Oxidative stress markers and tissue iron overload after 12-months vitamin E supplementation for children with transfusion-dependent β-thalassemia on different iron chelators: A randomized placebo-controlled trial.

Abstract

BACKGROUND: Vitamin E is an anti-oxidant depleted in thalassemia as a result of iron overload. AIM: We investigated the efficacy and safety of vitamin E as an adjuvant therapy to iron chelators in transfusion-dependent thalassemia patients in relation to tissue iron overload and examine its potential corrective value to oxidative stress markers including peroxiredoxin-2 (PRDX2). METHODS: This randomized prospective study included 180 pediatric patients with transfusion-dependent β-thalassemia who were equally divided into three groups to either receive desferrioxamine (DFO), deferiprone (DFP) or deferasirox (DFX).

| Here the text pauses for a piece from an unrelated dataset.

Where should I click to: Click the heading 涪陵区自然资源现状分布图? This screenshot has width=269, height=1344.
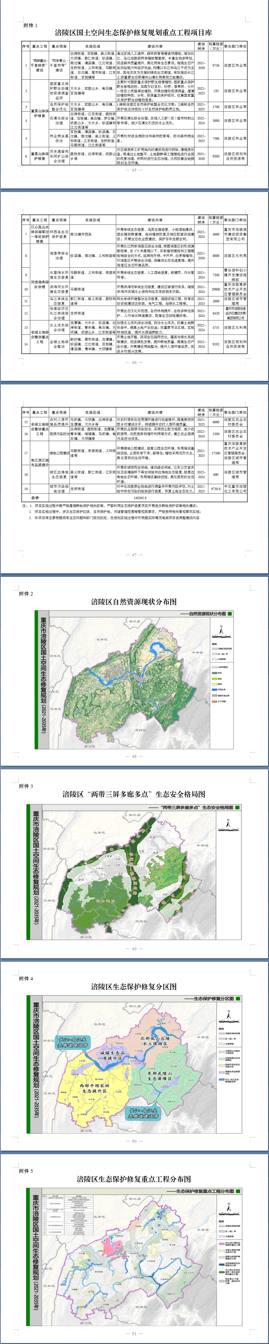pos(134,602)
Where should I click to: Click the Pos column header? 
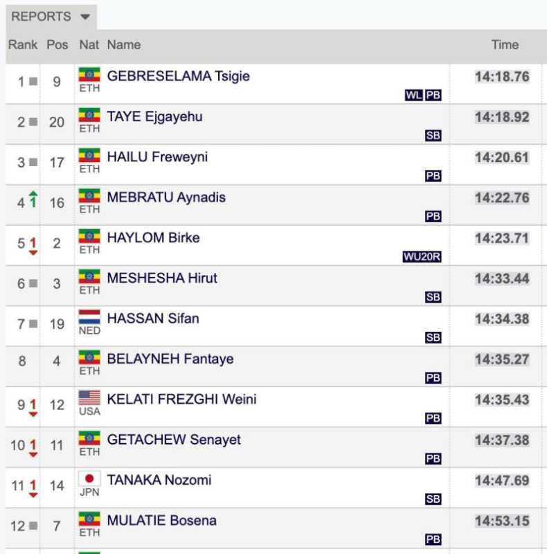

Patients in each group were further randomized to receive vitamin E supplementation (400 mg daily) or matching placebo. Patients were followed-up for 12 months with assessment of oxidative stress markers (malondialdehyde [MDA], reduced glutathione, superoxide dismutase, glutathione peroxidase and PRDX2), serum ferritin (SF), liver iron content (LIC) and cardiac T2∗ by magnetic resonance imaging. The primary endpoint was the change between groups from baseline to 12 months as regards LIC. RESULTS: After vitamin E therapy, transfusion index, SF and LIC were significantly decreased while hemoglobin and cardiac T2∗ were elevated compared with baseline levels or placebo group. MDA levels were decreased while the studied antioxidants were improved after vitamin E supplementation compared with baseline levels or placebo. DFX-treated patients had the highest hemoglobin level with the lowest SF, LIC and MDA levels compared with DFO or DFP subgroups. CONCLUSIONS: Vitamin E is a safe adjuvant anti-oxidant therapy that potentiates the efficacy of DFX in reducing iron burden in transfusion-dependent β-thalassemia patients. This trial was registered under ClinicalTrials.gov Identifier no. NCT06509581.